Let x = fraction that is 7Li
6.500 = 7.0160(x) + 6.0151(1-x)
0.4849 = 1.0009x
0.4845 = x
7Li = 48.45%
6Li = 51.55%
3. An unknown element combines with oxygen to form a compound with the formula MO3. If 122.6 g of the element combines with 32.0 g of oxygen, what is the atomic mass of M?
(There is more than one way to approach this....)

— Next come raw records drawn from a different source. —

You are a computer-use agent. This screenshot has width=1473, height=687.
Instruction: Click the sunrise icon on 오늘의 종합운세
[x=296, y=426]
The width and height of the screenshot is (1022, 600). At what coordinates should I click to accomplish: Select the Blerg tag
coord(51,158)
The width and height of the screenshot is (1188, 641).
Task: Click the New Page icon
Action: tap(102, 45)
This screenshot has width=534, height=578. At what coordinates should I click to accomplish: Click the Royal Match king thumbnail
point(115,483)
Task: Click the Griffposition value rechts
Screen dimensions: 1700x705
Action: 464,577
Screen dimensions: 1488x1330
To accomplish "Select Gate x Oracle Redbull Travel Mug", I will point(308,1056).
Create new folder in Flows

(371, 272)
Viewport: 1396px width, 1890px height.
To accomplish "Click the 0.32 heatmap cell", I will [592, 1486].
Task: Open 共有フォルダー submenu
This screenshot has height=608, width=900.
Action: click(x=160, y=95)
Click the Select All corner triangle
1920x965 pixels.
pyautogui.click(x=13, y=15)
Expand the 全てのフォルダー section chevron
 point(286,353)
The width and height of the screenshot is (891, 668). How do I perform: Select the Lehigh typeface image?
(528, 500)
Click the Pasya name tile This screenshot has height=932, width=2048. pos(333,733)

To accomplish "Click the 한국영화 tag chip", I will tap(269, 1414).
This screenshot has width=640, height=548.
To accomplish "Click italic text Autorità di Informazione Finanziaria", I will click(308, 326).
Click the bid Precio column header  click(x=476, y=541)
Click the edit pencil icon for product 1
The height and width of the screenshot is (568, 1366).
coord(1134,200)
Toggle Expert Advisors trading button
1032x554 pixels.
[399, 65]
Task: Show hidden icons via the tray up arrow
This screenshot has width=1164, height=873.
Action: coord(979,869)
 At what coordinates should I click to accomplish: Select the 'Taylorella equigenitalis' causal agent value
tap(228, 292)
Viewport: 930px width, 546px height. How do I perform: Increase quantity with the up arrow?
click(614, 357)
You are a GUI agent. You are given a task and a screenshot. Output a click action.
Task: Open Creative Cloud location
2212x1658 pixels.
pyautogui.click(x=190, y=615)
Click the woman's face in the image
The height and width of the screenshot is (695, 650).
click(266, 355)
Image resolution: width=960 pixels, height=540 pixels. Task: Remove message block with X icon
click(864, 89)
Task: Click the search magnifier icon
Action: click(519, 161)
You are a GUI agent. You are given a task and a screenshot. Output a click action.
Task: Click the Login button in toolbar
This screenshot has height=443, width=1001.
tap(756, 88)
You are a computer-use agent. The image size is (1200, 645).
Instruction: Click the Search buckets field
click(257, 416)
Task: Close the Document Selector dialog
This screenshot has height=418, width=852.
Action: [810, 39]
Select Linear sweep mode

MO3 means the moles "M" to moles "O" is 1:3
The number of moles of O is 32.0g/16.0 g/mol = 2.00 moles O
Then the number of moles of "M" is one-third that = 0.667 moles M
0.667 moles M = 122.6 g M/ x g M/mol M
x = 183.9 g/mol
4. Determine the empirical formula of a compound having the following percent composition by mass: K, 27.53%; Mn, 38.68%; O, 33.79% (Show all work.)
Assume you have 100.0 g
K: 27.53 g/ 39.10 g/mol = 0.7041 mol K
Mn: 38.68 g/ 54/94 g/mol = 0.7040 mol Mn
O: 33.79 g/16.00 g/mol = 2.112 mol O
K:Mn:O = 0.7041:0.7040:2.112 --> 1.00:1:3.00
Empirical formula is KMnO3
5. What is the ethanol molarity of a solution whose volume is 85.0 mL and which contains 1.77 g of ethanol (C2H5OH)?
Molecular weight of ethanol is 2(12.01) + 6(1.008) + 16.00 = 46.07
1.77 g --> 1/77 g/46.07 g/mol = 0.0384 mols
molarity = 0.0384
mols/ 0.0850 L = 0.452 mols/L or 0.452 M
(not 0.000452 mols/mL!)
How should you prepare 200.0 mL of a 0.866 M ethanol solution starting with a 5.00 M ethanol solution.
200.0 mL (0.2000 L) of 0.866 M ethanol contains
(0.2000 L)(0.866 mol/L) = 0.173 mol ethanol
If we take "V" liters of the 5.00 M solution, it contains 5.00V moles of ethanol which should amount to 0.173 moles.
0.173 moles = (5.00 mols/L)(V)
V = 0.173/5.00 = .035 L = 35 mL.
We then need to take that 35 mL of 5.00 M ethanol and add ~165 mL of water to bring the final volume to 200 mL.